We needed to make ClicData very powerful, and very flexible to ensure that we will not be stumped by a specific need or a specific customer request. But at the surface, we also try to make it easy with a strong UI to write those hard-to-write functions behind the scenes through an interface that is a little bit easier to use.

David: So at a minimum, you want somebody who has an interest or a knack for this sort of thing, as opposed to Margaret in Sales and Marketing saying, “Here, you do this!” and she gets the deer and the headlights look? 

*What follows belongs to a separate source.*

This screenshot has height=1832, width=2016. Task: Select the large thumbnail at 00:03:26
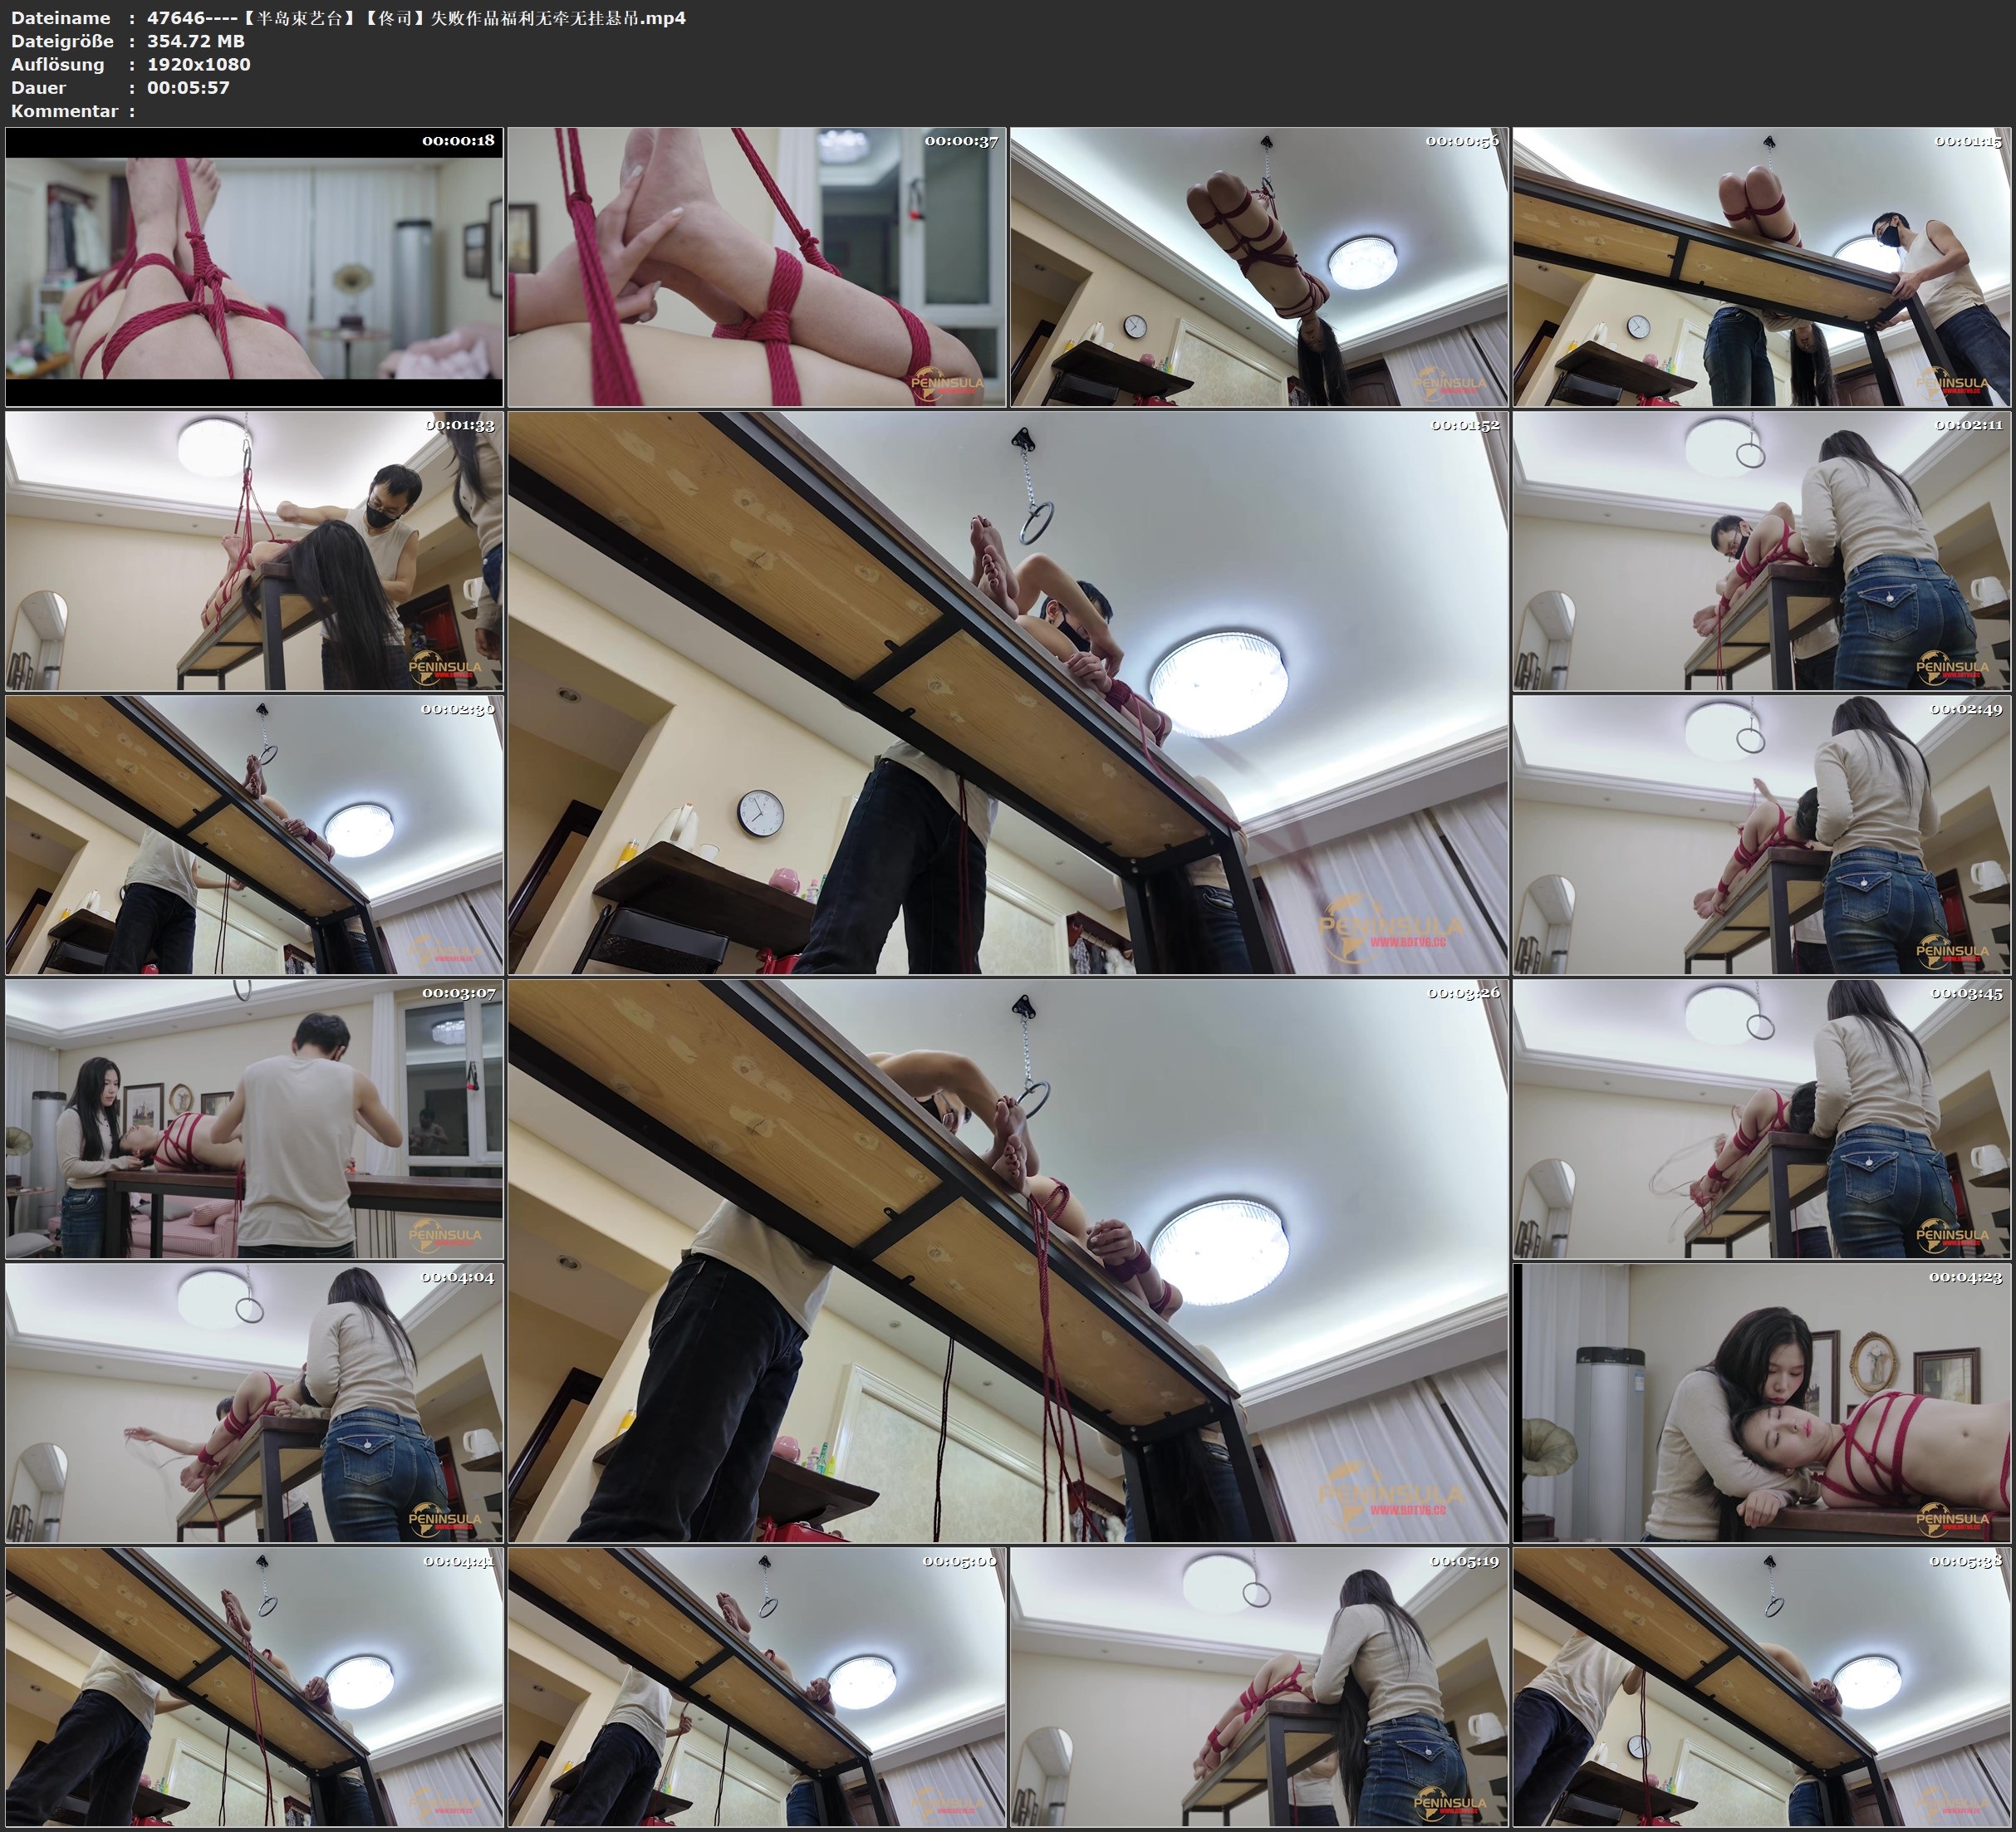point(1007,1260)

Telmo Silva: Absolutely. Now you can, if you have, and some customers of ours do this and they split the work of connecting and making the data available versus consuming the data, right? 

You have your technical person, the person that knows the data very well to create these kinds of slices and catalogues of data and make them available to the rest of the team, and the team then goes in, either with our dashboard editor or report editor, and does their own dashboards and their own kind of visualizations or with other tools as well. So there are also those splitting of functions that sometimes are important to put in place into a company.

David: ClicData is in Northwest France based in Lille, correct? 

Telmo Silva: Yeah, we have three major offices. That is our head office, the engineering office in the north of France. We have one in Toronto, Canada, and we have one in Texas so we’re all over the place a little bit.

David: So Europeans are gonna engage through your European offices and Canadians and Americans can find a couple of offices on this side of the pond? 

Telmo Silva: That’s correct. 

David: Where do they find you online?

Telmo Silva: 

David: It’s important to say there’s no “k” in the click. Somebody got to it before you could get the one with the “k”? 

Telmo Silva: I believe so, or maybe at that point in time, we wanted to make it very even with four and four, Clic and Data, I’m not sure.

David: Oh, they’ll find it. Thank you very much for spending some time with me. 

Telmo Silva: Thank you for having me.